Enter Canada’s Appili Therapeutics as Favipiravir Developer
Dr. Armand Balboni has an impressive career serving the nation in the armed services. Back in 2015, he along with a couple others founded Appili Therapeutics, according to Crunchbase. Based on company reports, he became a Board member by 2018. By May 21, the Canadian biotech firm was cleared by Health Canada to embark on a Phase 2 clinical trial evaluating favipiravir as a prophylactic agent against COVID-19 outbreaks. With drugs donated by FUJIFILM Toyama Chemical, Appili would conduct the trial with infectious disease specialists at Sinai Health in Toronto, the University of Toronto, Sunnybrook Health Sciences Centre and Unity Health Toronto.
FUJIFILM USA Study
FUJIFILM Toyama Chemical Co. Ltd subsidiary Fujifilm Pharmaceuticals USA Inc is conducting a significant study (NCT0435549) in the United States, including a Phase 2, open label, randomized, controlled multicenter proof-of-concept study of favipiravir in hospitalized subjects with COVID-19. Subjects are randomized within their study site and stratified by the severity of the disease to receive either favipiravir plus standard of care or standard of care alone.
The dose regimen is 1800 mg favipiravir BID plus standard of care or standard of care alone on Day 1 followed by 1000 mg BID favipiravir (800 mg BID for subjects with Child-Pugh A liver impairment) plus SOC or SOC for the next 13 days. The study includes 14 days of treatment and 46 days of follow up.

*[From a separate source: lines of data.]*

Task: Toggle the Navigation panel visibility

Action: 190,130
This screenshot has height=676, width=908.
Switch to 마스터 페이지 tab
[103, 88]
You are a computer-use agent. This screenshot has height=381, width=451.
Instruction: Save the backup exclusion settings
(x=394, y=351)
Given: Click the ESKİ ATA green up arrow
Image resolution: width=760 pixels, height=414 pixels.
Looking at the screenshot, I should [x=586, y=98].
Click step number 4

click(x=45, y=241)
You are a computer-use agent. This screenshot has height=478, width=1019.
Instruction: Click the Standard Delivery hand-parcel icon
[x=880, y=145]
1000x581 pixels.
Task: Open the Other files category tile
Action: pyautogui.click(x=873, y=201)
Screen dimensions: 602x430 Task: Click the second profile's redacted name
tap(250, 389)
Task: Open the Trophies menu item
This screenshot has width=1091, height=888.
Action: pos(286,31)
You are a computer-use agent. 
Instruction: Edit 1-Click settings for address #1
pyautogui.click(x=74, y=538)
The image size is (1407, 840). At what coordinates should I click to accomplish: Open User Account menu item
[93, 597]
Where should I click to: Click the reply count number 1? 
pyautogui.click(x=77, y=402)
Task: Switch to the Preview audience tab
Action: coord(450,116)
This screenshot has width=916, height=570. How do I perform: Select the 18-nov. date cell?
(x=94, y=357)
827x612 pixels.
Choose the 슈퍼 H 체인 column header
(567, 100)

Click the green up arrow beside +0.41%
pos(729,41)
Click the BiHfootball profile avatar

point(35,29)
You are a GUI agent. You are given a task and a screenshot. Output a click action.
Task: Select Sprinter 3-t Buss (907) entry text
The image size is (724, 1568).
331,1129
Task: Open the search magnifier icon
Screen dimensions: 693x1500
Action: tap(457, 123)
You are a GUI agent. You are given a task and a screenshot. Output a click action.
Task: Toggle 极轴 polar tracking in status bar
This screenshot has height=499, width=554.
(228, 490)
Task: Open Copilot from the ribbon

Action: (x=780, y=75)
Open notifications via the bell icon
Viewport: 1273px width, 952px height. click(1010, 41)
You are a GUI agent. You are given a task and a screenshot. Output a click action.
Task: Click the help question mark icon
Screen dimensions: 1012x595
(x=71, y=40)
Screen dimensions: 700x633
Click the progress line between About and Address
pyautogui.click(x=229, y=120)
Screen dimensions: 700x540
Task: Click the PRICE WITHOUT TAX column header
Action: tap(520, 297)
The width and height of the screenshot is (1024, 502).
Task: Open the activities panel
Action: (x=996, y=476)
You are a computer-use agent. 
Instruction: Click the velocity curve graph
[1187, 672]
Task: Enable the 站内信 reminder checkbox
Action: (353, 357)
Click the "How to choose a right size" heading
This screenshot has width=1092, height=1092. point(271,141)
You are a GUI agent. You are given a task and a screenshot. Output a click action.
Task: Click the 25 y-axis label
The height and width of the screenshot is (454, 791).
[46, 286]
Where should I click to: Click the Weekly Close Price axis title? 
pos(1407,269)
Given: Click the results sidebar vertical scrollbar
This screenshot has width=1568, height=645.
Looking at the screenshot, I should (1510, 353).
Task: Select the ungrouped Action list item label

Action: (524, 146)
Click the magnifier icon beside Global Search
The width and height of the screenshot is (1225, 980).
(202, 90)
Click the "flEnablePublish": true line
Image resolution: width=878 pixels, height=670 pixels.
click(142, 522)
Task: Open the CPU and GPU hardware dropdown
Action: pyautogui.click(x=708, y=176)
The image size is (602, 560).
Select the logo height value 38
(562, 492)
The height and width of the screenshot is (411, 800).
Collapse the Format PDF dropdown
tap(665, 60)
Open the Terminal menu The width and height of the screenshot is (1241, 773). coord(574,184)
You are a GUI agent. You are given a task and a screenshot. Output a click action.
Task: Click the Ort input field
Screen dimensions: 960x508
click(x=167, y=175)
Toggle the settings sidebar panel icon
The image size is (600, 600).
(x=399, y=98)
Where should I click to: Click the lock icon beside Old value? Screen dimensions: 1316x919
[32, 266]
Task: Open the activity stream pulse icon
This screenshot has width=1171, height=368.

The study commenced April 17, 2020 and the estimated primary completion date is this month (September 2020) so TrialSite will be inquiring about the status of this study. The study has been conducted at Honor Health, Scottsdale, AZ, University of Miami, Miller School of Medicine, Boston Medical Center, Brigham and Women’s Hospital, Massachusetts General Hospital, UMass Memorial Health Care, Atlantic Health System/Morristown Medical Center and Houston Methodist Hospital.
Call to Action: TrialSite will be monitoring for updates to these favipiravir studies.